Not that Smashwords has all the answers, but their formatting guide says you should have one or the other - extra space between paragraphs, or first-line indent. I prefer first-line indent, but I've read books without indents and with extra space, and didn't really mind it.


----------



## QuantumIguana (Dec 29, 2010)

There's nothing improper about block formatting, it's just that block formatting is more common in non-fiction, while intending is more common in fiction.


----------



## NogDog (May 1, 2009)

I don't know that I've accepted it, but I've not yet returned a book because of it. I do, however, much prefer indents with no line space between paragraphs, in part because it's what I've been reading for decades in paper books, but also because once I pump up the font size a couple notches to make it easier on my poor old eyes, those unused lines between paragraphs start to take up a significant chunk of my Kindle's screen.


----------



## Mike D. aka jmiked (Oct 28, 2008)

NogDog said:


> I don't know that I've accepted it, but I've not yet returned a book because of it. I do, however, much prefer indents with no line space between paragraphs, in part because it's what I've been reading for decades in paper books, but also because once I pump up the font size a couple notches to make it easier on my poor old eyes, those unused lines between paragraphs start to take up a significant chunk of my Kindle's screen.

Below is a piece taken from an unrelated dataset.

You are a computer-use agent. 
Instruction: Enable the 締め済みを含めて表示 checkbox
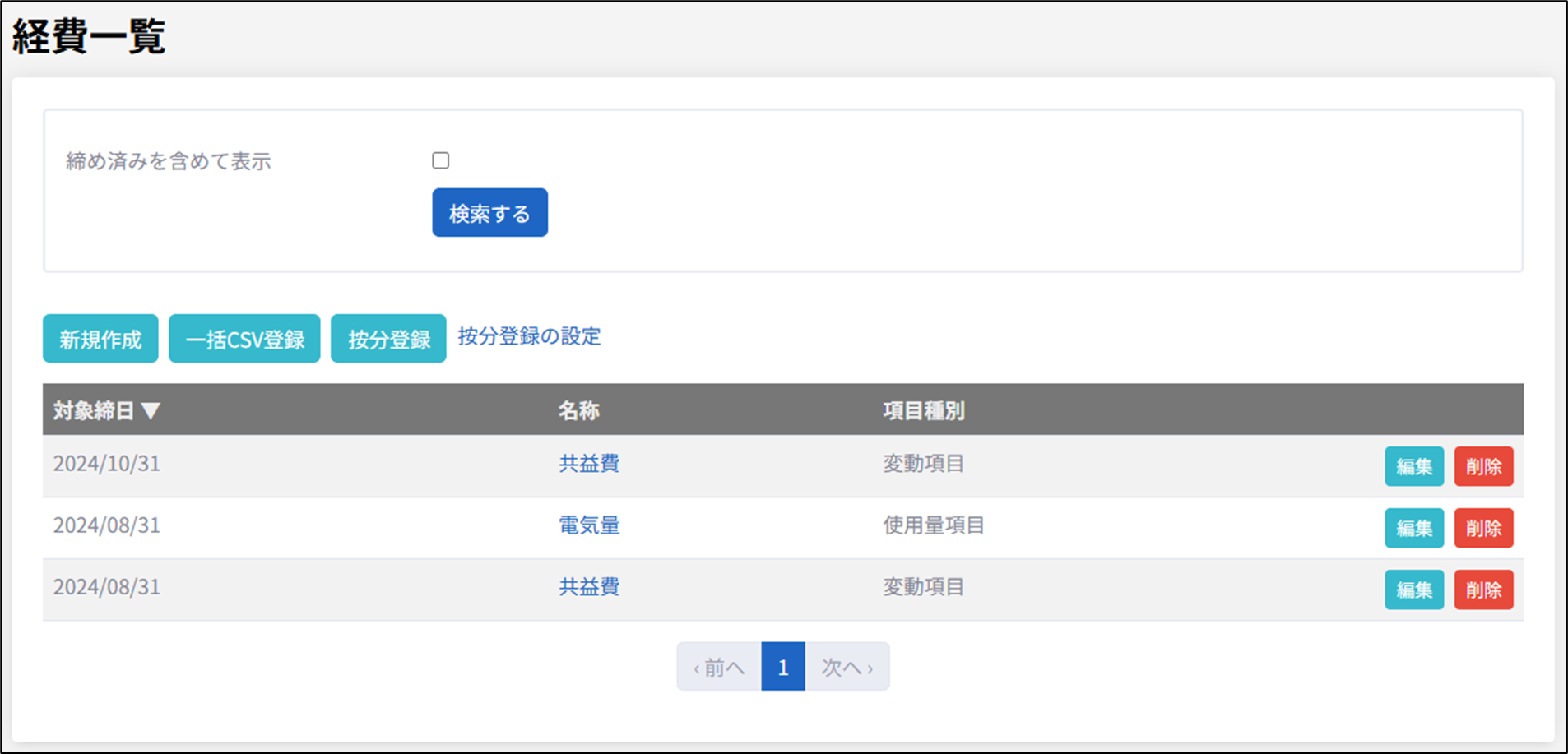(x=441, y=160)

Once again, NogDog has echoed my thoughts exactly. It's pleasure to see such intelligent, literate people on the forum.  

Mike


----------



## BooksByViolet (Jan 7, 2012)

I think it depends on what site you upload to - and even then I am not sure it "sticks" 100% of the time.  I have to admit that it irks me as well as I prefer an indent for the first line of every paragraph - call me old fashioned.  However, it can be very difficult to get that format accepted.  It took me four tries to get one of mine through with the indented paragraphs because I kept getting "errors" in spacing.  I am still not particularly pleased with the compromises I have had to make in that respect because I continue to get some random, odd page breaks (with no rhyme or reason) but nobody has commented on the formatting yet so I am hoping it is just my personal annoyance at this point.


----------



## DD Graphix (Jul 15, 2011)

I've noticed that in general, there are a lot of poorly formatted books out there; and that includes books coming from the "big" publishers. I recently read one where some idiot had locked down the ability to resize or change the font on the text. Irritated the unholy crap out of me. I also see odd paragraph breaks, double spacing, blank pages, etc. 

People want to get ebooks formatted in a flat hurry but I have found that if I am going to do it right I need to take some care to actually work in Sigil and massage the code to get it to work well. I'm sort of boggled that the big publishers are not bothering to do that, especially with their over the top pricing for ebooks.


----------



## Geemont (Nov 18, 2008)

Formatting isn't rocket science.  Mobipocket creator or Calibre can do a good basic job in under five minuets.  Or, may Cthulhu eat me first, spend an hour or two with same very simple HTML coding and making it look like you hired a professional.  

As for this book, I don't know, I could return it , but it would feel like pissing in the wind if I'm the only one rejecting block formatting.


----------



## Iwritelotsofbooks (Nov 17, 2010)

When you upload your word document that you have line by line indented with the tab key, Amazon uploading platform removes them forming those big blocky paragraphs.  Maybe the author didn't realize it or maybe that was just their style.  

I don't think it's widely accepted, I think it was probably just an oversight.


----------



## Geoffrey (Jun 20, 2009)

Get off my yard!!  You kids with your block formatting!  Why, back in my day...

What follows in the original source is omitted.